Saved data entries:
- - - - - - -
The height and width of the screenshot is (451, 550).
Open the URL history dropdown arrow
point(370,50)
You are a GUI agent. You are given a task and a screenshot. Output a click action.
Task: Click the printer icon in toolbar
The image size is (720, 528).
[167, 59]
- - - - - - -
- **Your goal**: Only a verbatim transcription of the lines from the one containing "Task: Click the printer icon in toolbar" through the last line of the records counts as the answer.

- **Expected output**:
Task: Click the printer icon in toolbar
The image size is (720, 528).
[167, 59]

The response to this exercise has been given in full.